I can only assume you meant to say
char *a = &argv[1][1]. Btw, const-correctness would be nice too, soconst char *a = &argv[1][1].Btw, your code is still very unsafe - you don't even check the size of the string. Imagine what
&argv[1][3]does if your string only has two characters.#include它应该变得显而易见。详细说明:您将一个整数传递给需要指针的函数,并且编译器无法警告您,因为您忘记使用原型声明该函数。这就是事故发生的原因。
此外,您只是误用了
atoi。atoi解析字符串,而不是单个字符。如果您希望字符的值为数字,只需减去'0':实际上,您还应该检查该字符实际上是否是数字。
编辑:我不记得原始帖子中存在
char *a = argv[1][1];(也许早期的编辑不会显示为编辑? ),但任何理智的编译器都应该在该行给出编译时错误。
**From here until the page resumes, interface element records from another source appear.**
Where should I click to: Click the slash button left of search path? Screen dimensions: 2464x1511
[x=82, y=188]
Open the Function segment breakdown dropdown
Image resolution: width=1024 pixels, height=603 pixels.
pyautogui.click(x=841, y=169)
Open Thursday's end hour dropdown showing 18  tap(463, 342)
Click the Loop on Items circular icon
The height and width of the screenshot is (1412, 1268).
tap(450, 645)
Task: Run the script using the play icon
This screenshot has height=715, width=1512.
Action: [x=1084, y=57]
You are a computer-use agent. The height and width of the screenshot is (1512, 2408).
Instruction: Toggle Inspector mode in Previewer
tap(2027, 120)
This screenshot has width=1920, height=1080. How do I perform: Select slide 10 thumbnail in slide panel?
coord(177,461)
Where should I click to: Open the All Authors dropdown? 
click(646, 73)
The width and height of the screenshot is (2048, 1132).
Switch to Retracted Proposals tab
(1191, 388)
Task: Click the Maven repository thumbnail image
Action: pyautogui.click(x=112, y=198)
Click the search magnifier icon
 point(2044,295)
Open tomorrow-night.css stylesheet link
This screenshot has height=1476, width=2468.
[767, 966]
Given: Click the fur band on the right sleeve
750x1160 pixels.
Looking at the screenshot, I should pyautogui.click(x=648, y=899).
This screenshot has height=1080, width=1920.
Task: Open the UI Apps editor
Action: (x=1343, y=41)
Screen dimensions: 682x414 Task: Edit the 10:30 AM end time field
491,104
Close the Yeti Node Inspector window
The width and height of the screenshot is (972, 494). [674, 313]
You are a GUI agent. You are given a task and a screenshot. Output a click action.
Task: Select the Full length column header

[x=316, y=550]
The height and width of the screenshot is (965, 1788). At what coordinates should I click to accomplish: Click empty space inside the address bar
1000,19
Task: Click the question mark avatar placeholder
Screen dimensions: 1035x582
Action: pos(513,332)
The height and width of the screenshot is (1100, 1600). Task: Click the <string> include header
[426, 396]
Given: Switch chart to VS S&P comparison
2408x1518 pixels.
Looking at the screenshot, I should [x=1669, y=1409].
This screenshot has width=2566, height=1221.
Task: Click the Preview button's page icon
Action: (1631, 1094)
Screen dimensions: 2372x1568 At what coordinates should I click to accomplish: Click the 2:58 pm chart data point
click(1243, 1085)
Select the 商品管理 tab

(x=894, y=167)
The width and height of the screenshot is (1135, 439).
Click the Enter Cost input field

在 C 中,整数不会隐式转换为指针。如果编译器确实允许这种情况发生,那么包含 atoi 的原型将不再有帮助,因为之前发生了类型错误。#include <stdlib.h>and it should become apparent.To elaborate: you're passing an integer to a function which expects a pointer, and the compiler could not warn you because you forgot to declare the function with a prototype. This is the cause of the crash.
Moreover, you're simply misusing
atoi. Theatoiparses strings, not individual characters. If you want the value of a character as a digit, simply subtract'0':In practice you should also check that the character is actually a digit.
Edit: I don't recall
char *a = argv[1][1];being in the original post (maybe early edits don't show up as edits?), but any sane compiler should give a compile-time error on that line. Integers do not implicitly convert to pointers in C. If the compiler does let this get by, then including a prototype foratoiwill no longer help, since the type error occurred earlier.atoi 接受一个字符串,而不是一个字符。
另外,atoi 总体来说也不好,因为它基本上没有错误报告。大多数情况下您应该调查 strtol。
atoi takes a string, not a character.
Also, atoi is not good in general as it has basically no error reporting. You should investigate strtol for most cases.